▶ **GOAL OF THE EXERCISE**: Retype the entries exactly; omit all pictures.

Start of SUPPLIED DATA

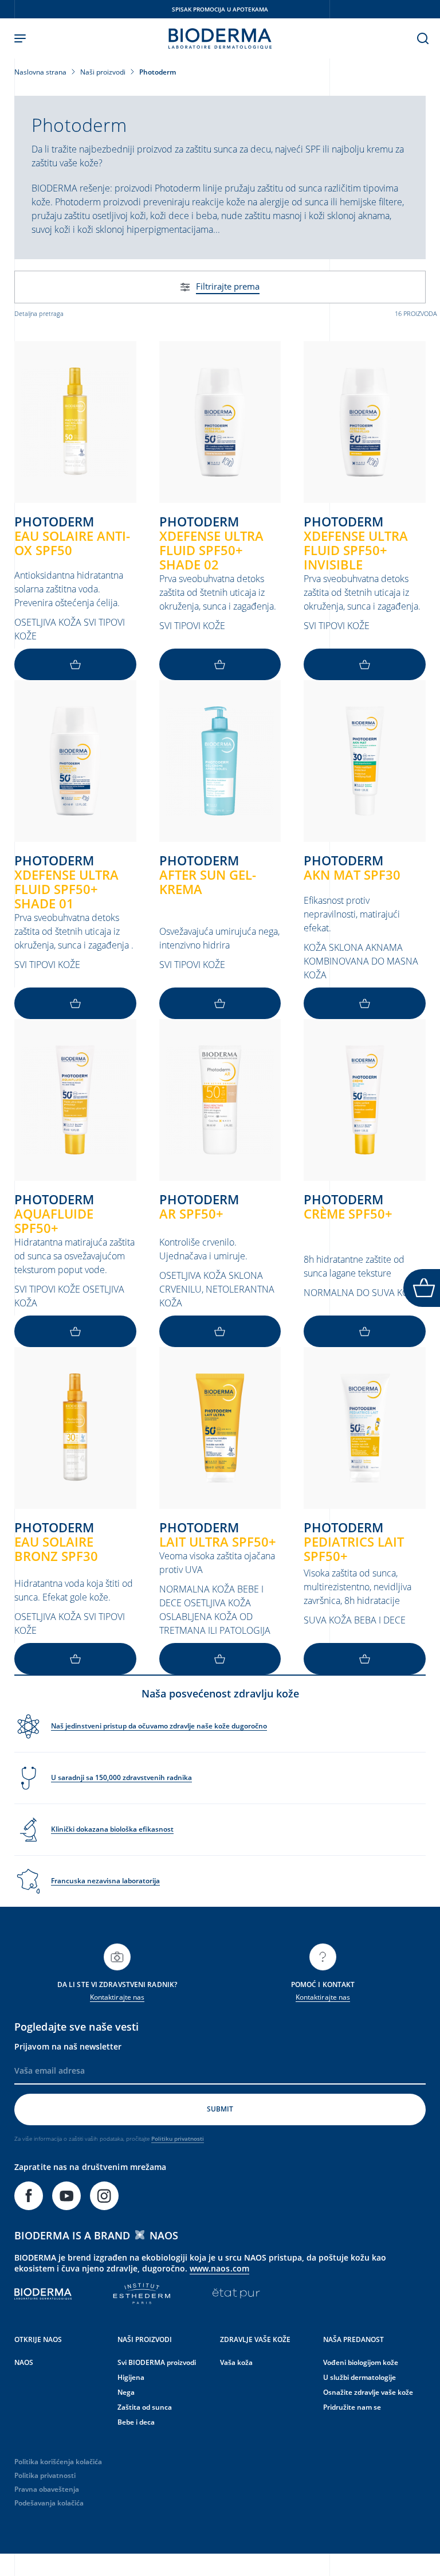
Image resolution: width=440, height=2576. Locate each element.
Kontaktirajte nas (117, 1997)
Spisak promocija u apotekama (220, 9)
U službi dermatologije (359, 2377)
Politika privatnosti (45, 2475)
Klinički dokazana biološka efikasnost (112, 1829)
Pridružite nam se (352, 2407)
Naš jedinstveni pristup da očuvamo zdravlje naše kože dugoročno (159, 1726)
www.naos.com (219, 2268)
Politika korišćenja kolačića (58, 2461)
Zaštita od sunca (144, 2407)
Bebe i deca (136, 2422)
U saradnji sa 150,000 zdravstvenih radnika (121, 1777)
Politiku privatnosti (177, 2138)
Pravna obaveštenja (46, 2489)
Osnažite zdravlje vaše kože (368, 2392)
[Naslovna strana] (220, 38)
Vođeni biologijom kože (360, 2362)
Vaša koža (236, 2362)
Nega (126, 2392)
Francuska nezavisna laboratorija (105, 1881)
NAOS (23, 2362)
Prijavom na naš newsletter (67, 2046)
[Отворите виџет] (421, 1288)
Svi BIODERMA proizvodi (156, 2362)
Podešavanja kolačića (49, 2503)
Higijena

End of SUPPLIED DATA

▶ **EXERCISE ANSWER**:
Image resolution: width=440, height=2576. Locate each element.
Kontaktirajte nas (117, 1997)
Spisak promocija u apotekama (220, 9)
U službi dermatologije (359, 2377)
Politika privatnosti (45, 2475)
Klinički dokazana biološka efikasnost (112, 1829)
Pridružite nam se (352, 2407)
Naš jedinstveni pristup da očuvamo zdravlje naše kože dugoročno (159, 1726)
www.naos.com (219, 2268)
Politika korišćenja kolačića (58, 2461)
Zaštita od sunca (144, 2407)
Bebe i deca (136, 2422)
U saradnji sa 150,000 zdravstvenih radnika (121, 1777)
Politiku privatnosti (177, 2138)
Pravna obaveštenja (46, 2489)
Osnažite zdravlje vaše kože (368, 2392)
[Naslovna strana] (220, 38)
Vođeni biologijom kože (360, 2362)
Vaša koža (236, 2362)
Nega (126, 2392)
Francuska nezavisna laboratorija (105, 1881)
NAOS (23, 2362)
Prijavom na naš newsletter (67, 2046)
[Отворите виџет] (421, 1288)
Svi BIODERMA proizvodi (156, 2362)
Podešavanja kolačića (49, 2503)
Higijena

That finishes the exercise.